Un amour qui promet peu et qui pourtant peut donner beaucoup.

Le lendemain matin, nouvelle visite de M. Burchell ; pour bonnes raisons, ses fréquentes apparitions commençaient à me déplaire ; mais le moyen de lui refuser ma compagnie et le coin de mon feu ! Au fait, son travail payait, et bien au delà, sa dépense ; car il nous secondait avec vigueur. Pour faner, pour mettre en meule, il était toujours le premier. D’ailleurs, avec lui, toujours quelque propos amusant qui allégeait, pour nous, la fatigue ; c’était une tête à la fois si extravagante et si sensée, que je l’aimais, que j’en riais, que j’en avais pitié. Mon seul grief était l’attachement qu’il montrait pour Sophie ; il l’appelait, pour plaisanter, sa petite maîtresse, et, quand il achetait quelques rubans pour mes filles, celui de Sophie était toujours le mieux. Je ne savais trop comment, mais chaque jour je croyais voir ses manières devenir plus aimables, son esprit s’épurer, sa bonhomie s’élever à toute la hauteur de la sagesse.

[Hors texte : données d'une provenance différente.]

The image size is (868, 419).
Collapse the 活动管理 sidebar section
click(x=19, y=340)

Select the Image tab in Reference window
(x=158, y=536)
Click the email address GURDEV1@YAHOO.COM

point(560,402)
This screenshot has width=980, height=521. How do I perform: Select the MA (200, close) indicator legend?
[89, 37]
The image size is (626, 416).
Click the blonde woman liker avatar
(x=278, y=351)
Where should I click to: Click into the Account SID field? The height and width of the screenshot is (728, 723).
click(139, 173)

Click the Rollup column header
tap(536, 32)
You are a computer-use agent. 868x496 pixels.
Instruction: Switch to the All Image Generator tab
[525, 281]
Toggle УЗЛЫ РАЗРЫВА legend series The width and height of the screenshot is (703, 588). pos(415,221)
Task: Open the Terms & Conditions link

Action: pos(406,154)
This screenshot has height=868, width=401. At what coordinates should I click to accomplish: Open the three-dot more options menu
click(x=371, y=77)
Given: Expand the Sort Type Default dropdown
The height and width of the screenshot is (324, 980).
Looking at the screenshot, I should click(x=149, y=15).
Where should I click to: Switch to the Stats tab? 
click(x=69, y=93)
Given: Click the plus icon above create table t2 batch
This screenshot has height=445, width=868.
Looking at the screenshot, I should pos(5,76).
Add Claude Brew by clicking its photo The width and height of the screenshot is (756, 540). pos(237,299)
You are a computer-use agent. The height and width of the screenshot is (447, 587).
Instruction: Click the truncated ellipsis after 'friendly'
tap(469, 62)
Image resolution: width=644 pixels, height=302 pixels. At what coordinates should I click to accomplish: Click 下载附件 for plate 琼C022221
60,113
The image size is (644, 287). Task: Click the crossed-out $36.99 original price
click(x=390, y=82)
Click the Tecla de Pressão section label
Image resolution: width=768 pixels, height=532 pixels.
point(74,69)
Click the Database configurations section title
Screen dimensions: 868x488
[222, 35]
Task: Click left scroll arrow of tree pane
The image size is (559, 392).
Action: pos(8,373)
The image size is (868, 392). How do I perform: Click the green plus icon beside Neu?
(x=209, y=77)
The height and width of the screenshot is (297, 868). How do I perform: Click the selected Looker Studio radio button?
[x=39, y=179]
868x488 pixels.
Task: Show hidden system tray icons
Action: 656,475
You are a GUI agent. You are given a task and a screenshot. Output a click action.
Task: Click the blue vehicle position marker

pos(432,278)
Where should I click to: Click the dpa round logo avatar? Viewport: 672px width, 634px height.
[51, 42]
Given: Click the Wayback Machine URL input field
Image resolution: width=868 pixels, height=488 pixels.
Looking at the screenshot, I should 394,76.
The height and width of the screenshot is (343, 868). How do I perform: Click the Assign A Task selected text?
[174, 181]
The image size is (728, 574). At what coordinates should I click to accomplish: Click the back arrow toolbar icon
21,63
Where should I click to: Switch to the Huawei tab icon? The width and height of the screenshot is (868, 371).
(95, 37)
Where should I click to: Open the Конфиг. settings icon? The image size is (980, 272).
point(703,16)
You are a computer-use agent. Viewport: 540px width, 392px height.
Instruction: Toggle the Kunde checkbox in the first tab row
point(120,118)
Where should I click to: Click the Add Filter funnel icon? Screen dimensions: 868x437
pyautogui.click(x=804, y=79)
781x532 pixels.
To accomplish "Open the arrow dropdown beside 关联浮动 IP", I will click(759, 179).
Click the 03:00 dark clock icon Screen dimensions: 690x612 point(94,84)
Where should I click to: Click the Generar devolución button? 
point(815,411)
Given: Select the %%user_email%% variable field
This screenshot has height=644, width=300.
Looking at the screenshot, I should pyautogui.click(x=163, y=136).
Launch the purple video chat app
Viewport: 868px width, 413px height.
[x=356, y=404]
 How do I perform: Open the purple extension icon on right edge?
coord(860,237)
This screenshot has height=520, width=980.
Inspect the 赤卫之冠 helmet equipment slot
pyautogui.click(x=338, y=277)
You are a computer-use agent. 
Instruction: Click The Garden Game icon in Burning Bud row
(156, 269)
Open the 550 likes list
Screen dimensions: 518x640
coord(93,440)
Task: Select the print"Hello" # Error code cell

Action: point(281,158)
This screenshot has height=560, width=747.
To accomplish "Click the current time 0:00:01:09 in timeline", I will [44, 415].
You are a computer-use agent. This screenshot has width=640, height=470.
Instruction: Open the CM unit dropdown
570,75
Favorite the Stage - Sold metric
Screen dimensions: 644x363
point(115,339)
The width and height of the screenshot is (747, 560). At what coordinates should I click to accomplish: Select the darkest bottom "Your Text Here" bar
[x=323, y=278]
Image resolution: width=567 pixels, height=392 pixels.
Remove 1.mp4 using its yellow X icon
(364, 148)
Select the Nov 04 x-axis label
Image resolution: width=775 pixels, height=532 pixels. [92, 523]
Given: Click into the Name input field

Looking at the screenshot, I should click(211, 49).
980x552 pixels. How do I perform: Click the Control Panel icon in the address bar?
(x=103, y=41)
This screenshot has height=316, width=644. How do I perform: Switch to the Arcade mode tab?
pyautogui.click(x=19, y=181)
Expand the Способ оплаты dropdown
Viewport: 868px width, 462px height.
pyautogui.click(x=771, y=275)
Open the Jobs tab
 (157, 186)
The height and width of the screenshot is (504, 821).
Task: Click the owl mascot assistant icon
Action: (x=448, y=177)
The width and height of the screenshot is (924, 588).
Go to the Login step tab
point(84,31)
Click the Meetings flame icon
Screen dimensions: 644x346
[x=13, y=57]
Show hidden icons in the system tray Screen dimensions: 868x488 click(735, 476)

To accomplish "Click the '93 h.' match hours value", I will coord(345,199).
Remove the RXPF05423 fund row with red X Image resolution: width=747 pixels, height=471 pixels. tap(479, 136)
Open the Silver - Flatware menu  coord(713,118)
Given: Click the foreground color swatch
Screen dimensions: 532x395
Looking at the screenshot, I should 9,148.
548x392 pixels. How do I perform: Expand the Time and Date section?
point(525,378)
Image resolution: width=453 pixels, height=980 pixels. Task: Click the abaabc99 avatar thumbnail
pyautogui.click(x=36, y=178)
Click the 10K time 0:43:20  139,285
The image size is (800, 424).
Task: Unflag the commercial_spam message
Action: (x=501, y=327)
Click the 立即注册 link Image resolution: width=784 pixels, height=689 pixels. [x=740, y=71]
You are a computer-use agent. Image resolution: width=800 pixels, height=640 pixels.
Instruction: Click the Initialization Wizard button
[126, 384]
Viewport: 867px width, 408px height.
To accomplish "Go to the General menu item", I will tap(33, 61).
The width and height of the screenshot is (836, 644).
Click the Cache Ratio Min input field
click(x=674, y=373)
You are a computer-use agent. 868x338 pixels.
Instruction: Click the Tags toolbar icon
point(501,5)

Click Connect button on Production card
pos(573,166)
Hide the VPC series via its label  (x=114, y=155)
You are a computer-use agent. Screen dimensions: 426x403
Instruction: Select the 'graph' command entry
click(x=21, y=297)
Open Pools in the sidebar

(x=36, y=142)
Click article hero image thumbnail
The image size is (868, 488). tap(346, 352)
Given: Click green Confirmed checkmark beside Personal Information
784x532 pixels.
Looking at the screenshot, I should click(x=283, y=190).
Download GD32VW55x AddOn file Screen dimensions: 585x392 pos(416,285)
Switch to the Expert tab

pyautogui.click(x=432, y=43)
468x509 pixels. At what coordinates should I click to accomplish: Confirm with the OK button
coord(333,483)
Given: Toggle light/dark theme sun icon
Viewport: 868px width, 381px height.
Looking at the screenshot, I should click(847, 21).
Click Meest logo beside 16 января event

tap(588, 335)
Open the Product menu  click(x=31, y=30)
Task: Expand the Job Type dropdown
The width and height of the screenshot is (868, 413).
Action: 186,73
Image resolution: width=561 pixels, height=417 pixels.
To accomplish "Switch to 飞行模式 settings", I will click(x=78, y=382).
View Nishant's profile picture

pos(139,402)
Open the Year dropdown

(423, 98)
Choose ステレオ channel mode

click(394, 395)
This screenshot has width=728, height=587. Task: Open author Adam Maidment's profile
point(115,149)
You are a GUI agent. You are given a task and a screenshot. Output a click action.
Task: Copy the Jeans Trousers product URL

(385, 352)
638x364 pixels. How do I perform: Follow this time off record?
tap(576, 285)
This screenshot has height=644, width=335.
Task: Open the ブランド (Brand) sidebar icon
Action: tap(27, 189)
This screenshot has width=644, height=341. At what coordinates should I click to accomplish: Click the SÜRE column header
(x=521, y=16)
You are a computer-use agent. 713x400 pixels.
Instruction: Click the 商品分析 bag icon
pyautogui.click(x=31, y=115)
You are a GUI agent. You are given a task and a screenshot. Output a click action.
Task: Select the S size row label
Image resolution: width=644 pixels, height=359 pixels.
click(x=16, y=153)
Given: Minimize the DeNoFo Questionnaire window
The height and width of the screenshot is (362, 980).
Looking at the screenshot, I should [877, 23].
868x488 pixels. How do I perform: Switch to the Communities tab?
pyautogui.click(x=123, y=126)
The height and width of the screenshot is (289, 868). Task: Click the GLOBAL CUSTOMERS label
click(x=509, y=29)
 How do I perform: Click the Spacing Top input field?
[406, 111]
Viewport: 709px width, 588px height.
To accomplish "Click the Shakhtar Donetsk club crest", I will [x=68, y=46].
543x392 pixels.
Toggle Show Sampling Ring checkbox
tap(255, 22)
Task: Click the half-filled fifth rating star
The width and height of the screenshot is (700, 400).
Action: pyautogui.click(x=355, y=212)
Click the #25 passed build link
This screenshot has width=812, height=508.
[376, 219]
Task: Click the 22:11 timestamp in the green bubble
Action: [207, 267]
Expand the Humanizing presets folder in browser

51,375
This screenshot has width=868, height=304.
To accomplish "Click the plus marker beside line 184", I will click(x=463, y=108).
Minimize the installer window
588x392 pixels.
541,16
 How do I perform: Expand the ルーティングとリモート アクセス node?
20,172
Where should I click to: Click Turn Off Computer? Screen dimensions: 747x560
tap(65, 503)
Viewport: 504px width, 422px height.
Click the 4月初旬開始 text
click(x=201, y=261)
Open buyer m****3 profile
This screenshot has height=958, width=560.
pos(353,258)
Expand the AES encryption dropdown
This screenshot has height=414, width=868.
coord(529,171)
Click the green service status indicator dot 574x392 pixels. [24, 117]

La famille dînait aux champs ; nous étions assis ou plutôt couchés autour d’un modeste repas, la nappe étendue sur le foin ; M. Burchell animait la fête. Pour surcroît de bonheur, deux merles se répondaient, de deux haies opposées ; le rouge-gorge venait familièrement nous becqueter des miettes dans la main ; autour de nous, chaque bruit ne semblait être que l’écho de la tranquillité. « Jamais, dit Sophie, je ne me trouve dans cette position que je ne songe à un délicieux passage de M. Gay, à ces deux amants qui se frappent et expirent dans les bras l’un de l’autre. Il y a, dans cette description, quelque chose de si touchant que je l’ai lue cent fois avec un ravissement toujours nouveau. — Selon moi, reprit mon fils, les plus beaux traits de cette description sont bien au-dessous de ceux de l’Acis et de la Galatée d’Ovide. Le poëte latin entend mieux l’usage du contraste, et c’est de cette figure, habilement employée, que dépend toute la force du pathétique. — Il est remarquable, ajouta M. Burchell, que les deux poëtes dont vous parlez ont également contribué à fausser le goût, dans leur patrie respective, en surchargeant leurs vers d’épithètes. Des écrivains sans génie ont très-facilement imité leurs défauts, et la poésie anglaise, comme la poésie latine des derniers jours de l’empire romain, n’est aujourd’hui qu’une marqueterie de pompeuses images sans but et sans suite. Ces épithètes sont autant de cordes qui enflent le son sans ajouter au sens. Peut-être, madame, quand je critique ainsi les autres, trouverez-vous juste que je les mette à même de prendre leur revanche ; et, tout de bon, je n’ai fait cette remarque que pour avoir occasion de soumettre à la compagnie une ballade qui, quels que puissent être ses autres défauts, est du moins, je pense, exempte de ceux que je viens de signaler.


BALLADE.


« À moi, bon ermite du vallon ! guide mes pas solitaires vers ce point éloigné d’où ta lampe réjouit la colline de son rayon hospitalier.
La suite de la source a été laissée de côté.